Learn to Draw Step by Step - the arabesque in portrait drawing

learn how to draw step by step - portrait drawing

The arabesque encapsulates the entirety of the head including the hair. In this initial first strike, which is drawn without any pre-measuring (and this is a critical point to remember as you learn to draw), I lowered the neckline of the model’s sweater – this was a deliberate decision on my part.

The first step as in striking an arabesque is to let your eyes fall slightly out-of-focus. This is called ‘soft eye’. With a ‘soft eye’ proportion and shape are more easily seen. ‘Soft eye’ also helps circumvent the lurking problem of those limbic symbolic preconceptions that will frustrate you as you learn to draw.

To constantly train your eye and to improve you must always draw first and verify your accuracy second. There is very little to gain by pre-measuring. Pre-measuring the height and width of a portrait may seem expedient at first, but in the near, and long, run it will hold you back.

When striking the initial arabesque always use small, straight lines.
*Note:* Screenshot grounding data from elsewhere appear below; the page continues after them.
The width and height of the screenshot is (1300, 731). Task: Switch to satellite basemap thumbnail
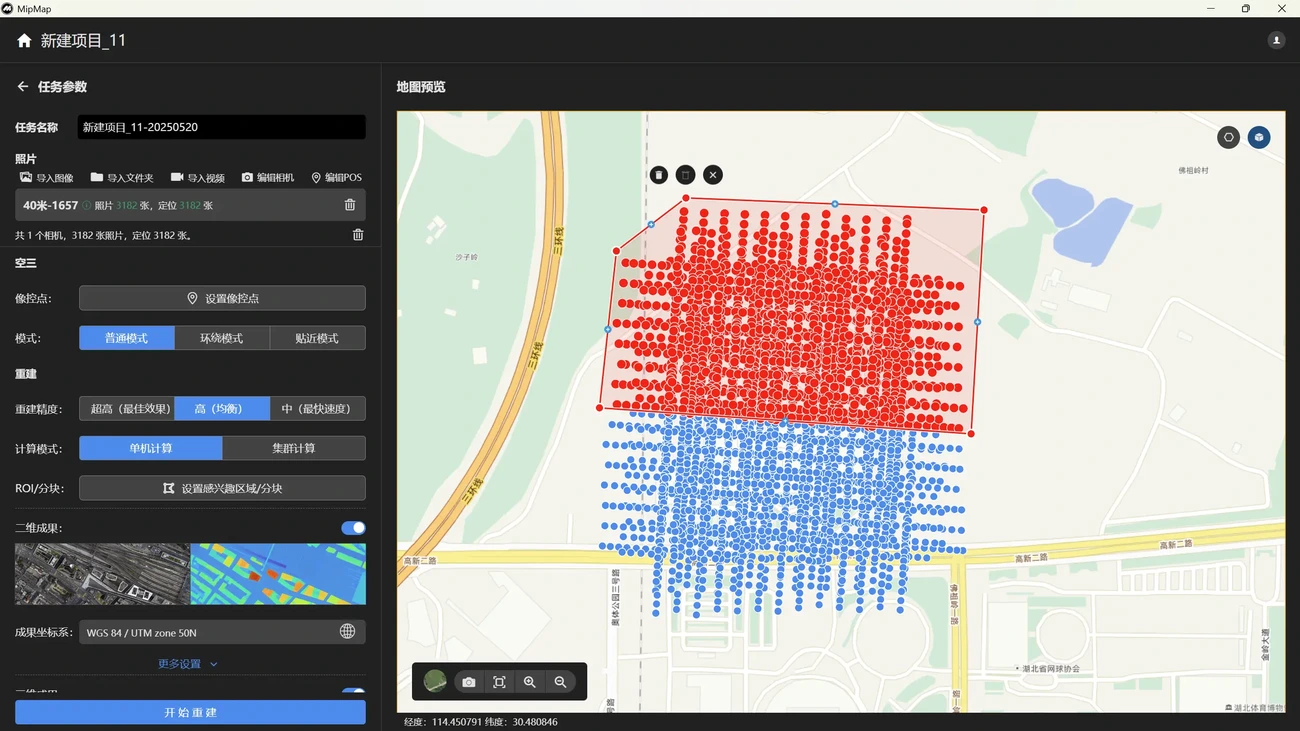435,682
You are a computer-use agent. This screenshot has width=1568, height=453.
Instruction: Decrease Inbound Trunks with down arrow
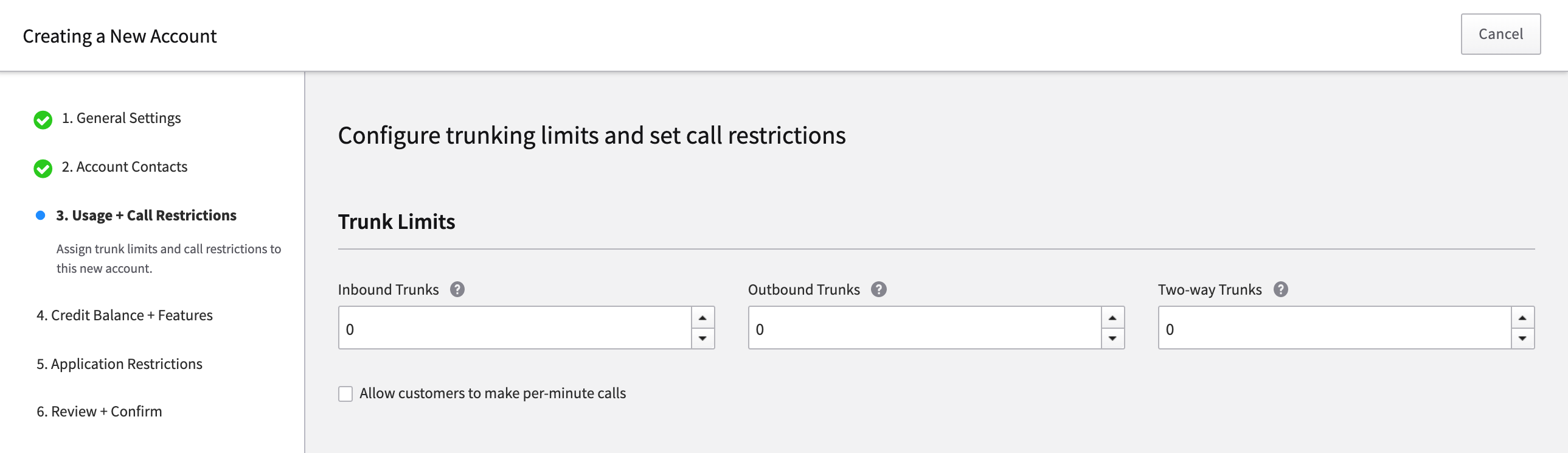pyautogui.click(x=702, y=339)
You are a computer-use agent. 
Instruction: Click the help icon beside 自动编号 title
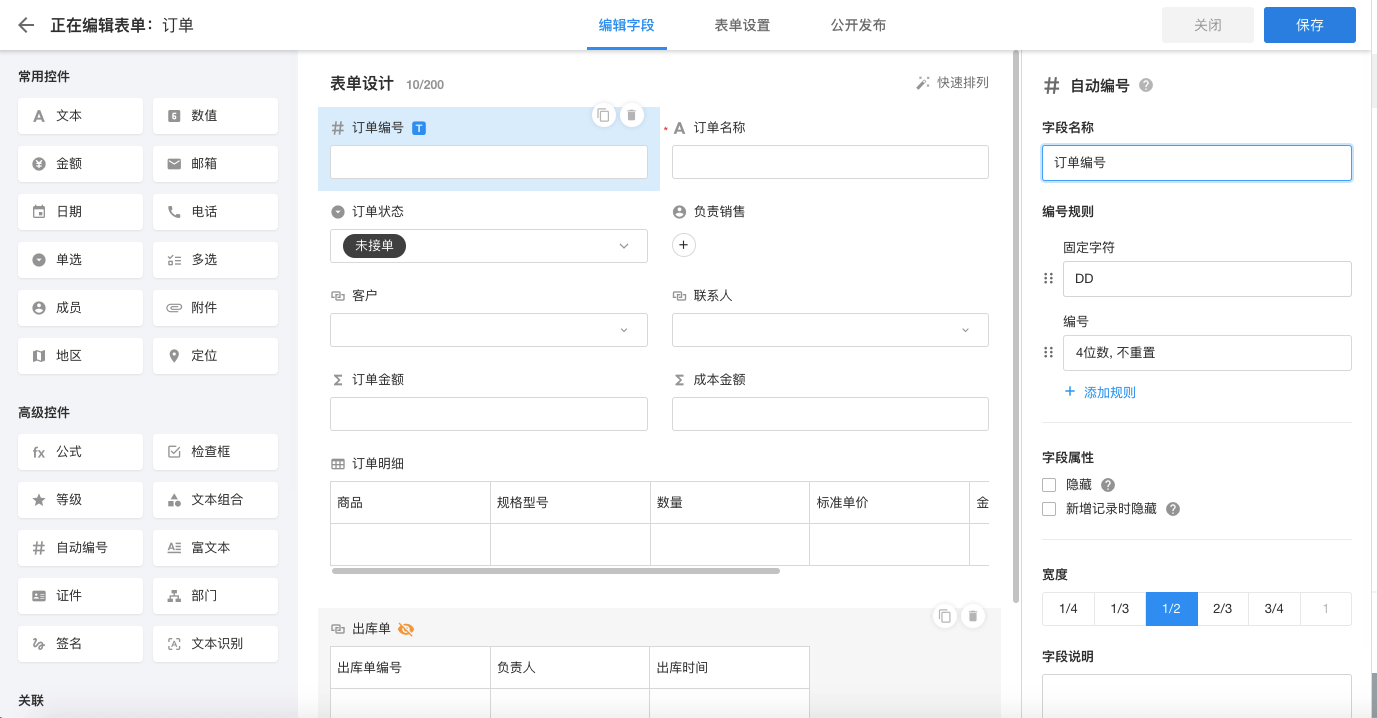pos(1146,86)
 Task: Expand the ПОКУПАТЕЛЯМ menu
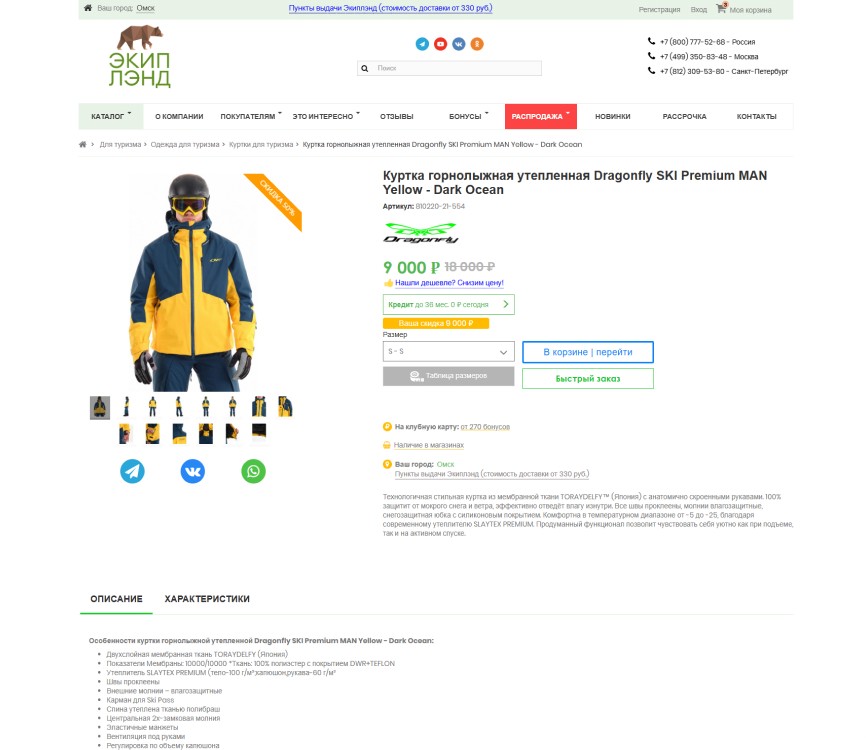click(x=251, y=117)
This will impart a sense of structure and of underlying bone and tissue. Round, curving lines is a symbolic preconception. The human head is not an oval it more closely approximates the rectilinear.

Looking at my arabesque, which I have drawn with straight, architectonic lines, I have also paid particular attention to the symmetry of the head. In portrait drawing the term Symmetry does not refer to a similarity of parts. Symmetry is defined as beauty resulting from correct proportion and rhythm; it is a dynamic correspondence of one part to another within a whole.